How to print the longest line in a file?

I’m looking for the simplest method to print the longest line in a file. I did some googling and surprisingly couldn’t seem to find an answer. I frequently print the length of the longest line in a file, but I don’t know how to actually print the longest line. Can anyone provide a solution to print the longest line in a file? Thanks in advance.

Answers:

Thank you for visiting the Q&A section on Magenaut. Please note that all the answers may not help you solve the issue immediately. So please treat them as advisements. If you found the post helpful (or not), leave a comment & I’ll get back to you as soon as possible.

Method 1

cat ./text | awk ' { if ( length > x ) { x = length; y = $0 } }END{ print y }'

UPD: summarizing all the advices in the comments

awk 'length > max_length { max_length = length; longest_line = $0 } END { print longest_line }' ./text

Method 2

cat filename | awk '{ print length }' | sort -n | tail -1

Method 3

Grep the first longest line

grep -Em1 "^.{$(wc -L <file.txt)}$" file.txt

The command is unusually hard to read without practise because it mixes shell- and regexp syntax.
For explanation, I will use simplified pseudocode first. The lines starting with ## do not run in the shell.
This simplified code uses the file name F, and leaves out quoting and parts of regexps for readability.

How it works

The command has two parts, a grep– and a wc invocation:

## grep "^.{$( wc -L F )}$" F

The wc is used in a process expansion, $( ... ), so it is run before grep. It calculates the length of the longest line. The shell expansion syntax is mixed with the regular expression pattern syntax in a confusing way, so I will decompose the process expansion:

## wc -L F
42
## grep "^.{42}$" F

Here, the process expansion was replaced with the value it would return, creating the grep commandline that is used. We can now read the regular expression more easily: It matches exactly from start (^) to end ($) of the line. The expression between them matches any character except newline, repeated by 42 times. Combined, that is lines that consist of exactly 42 characters.

Now, back to real shell commands: The grep option -E (--extended-regexp) allows to not escape the {} for readability.
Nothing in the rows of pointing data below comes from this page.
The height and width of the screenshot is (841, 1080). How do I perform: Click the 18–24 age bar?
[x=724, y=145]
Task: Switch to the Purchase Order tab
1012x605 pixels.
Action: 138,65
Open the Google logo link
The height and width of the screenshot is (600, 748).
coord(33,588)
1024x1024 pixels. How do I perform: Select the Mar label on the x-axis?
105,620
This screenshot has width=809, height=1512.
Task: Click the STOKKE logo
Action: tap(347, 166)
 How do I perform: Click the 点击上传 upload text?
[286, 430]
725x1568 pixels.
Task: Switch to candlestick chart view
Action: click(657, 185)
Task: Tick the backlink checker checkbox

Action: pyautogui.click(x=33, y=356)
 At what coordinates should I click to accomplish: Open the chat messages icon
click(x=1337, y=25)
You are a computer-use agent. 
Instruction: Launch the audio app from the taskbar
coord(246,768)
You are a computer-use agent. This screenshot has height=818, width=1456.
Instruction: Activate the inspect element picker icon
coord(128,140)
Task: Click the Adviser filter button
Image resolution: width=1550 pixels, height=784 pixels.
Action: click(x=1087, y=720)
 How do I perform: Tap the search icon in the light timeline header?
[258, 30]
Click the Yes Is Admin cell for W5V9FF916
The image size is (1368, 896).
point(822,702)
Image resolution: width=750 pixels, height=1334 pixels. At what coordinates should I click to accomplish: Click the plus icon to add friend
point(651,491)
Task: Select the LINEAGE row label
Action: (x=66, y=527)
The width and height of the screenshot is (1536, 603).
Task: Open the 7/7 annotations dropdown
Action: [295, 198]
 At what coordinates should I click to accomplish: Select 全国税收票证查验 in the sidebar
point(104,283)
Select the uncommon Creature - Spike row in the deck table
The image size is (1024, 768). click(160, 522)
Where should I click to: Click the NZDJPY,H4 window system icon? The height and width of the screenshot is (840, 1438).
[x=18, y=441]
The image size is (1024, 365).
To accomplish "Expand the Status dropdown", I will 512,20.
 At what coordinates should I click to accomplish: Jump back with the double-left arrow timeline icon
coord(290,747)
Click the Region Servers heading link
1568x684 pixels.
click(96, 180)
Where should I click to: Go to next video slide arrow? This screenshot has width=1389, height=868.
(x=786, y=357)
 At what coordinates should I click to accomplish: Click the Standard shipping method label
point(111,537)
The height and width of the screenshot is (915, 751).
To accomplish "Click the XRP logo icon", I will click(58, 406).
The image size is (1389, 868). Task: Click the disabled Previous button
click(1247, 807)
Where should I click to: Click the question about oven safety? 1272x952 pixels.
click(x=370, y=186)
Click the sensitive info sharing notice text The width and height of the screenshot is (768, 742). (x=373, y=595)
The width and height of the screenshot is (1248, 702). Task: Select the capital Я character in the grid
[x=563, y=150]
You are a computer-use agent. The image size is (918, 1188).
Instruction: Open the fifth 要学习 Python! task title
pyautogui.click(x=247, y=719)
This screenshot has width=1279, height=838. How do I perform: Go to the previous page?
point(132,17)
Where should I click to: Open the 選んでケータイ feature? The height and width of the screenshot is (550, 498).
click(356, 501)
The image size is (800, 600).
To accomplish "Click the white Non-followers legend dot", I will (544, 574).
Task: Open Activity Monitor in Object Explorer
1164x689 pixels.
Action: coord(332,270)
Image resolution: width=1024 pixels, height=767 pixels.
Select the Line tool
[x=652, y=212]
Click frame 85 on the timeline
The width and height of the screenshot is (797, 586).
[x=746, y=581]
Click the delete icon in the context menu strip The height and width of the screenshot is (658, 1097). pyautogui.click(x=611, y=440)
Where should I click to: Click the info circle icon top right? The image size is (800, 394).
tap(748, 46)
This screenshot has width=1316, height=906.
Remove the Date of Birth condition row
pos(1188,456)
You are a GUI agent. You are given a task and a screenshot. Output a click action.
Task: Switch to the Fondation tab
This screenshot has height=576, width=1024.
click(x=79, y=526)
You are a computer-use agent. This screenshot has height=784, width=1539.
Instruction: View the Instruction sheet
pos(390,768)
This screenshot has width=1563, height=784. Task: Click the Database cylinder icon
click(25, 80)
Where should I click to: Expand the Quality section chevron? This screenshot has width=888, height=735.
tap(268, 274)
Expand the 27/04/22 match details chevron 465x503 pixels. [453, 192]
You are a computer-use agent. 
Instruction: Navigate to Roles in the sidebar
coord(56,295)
Option -m 1 (--max-count=1) makes it stop after the first line is found. The < in the wc command writes the file to its stdin, to prevent wc from printing the file name together with the length.

Which longest lines?

To make the examples more readable with the filename occurring twice, I will use a variable f for the filename; Each $f in the example could be replaced by the file name.

f="file.txt"

Show the first longest line – the first line that is as long as the longest line:

grep -E -m1 "^.{$(wc -L <"$f")}$" "$f"

Show all longest lines – all lines that are as long as the longest line:

grep -E "^.{$(wc -L <"$f")}$" "$f"

Show the last longest line – the last line that is as long as the longest line:

tac "$f" | grep -E -m1 "^.{$(wc -L <"$f")}$"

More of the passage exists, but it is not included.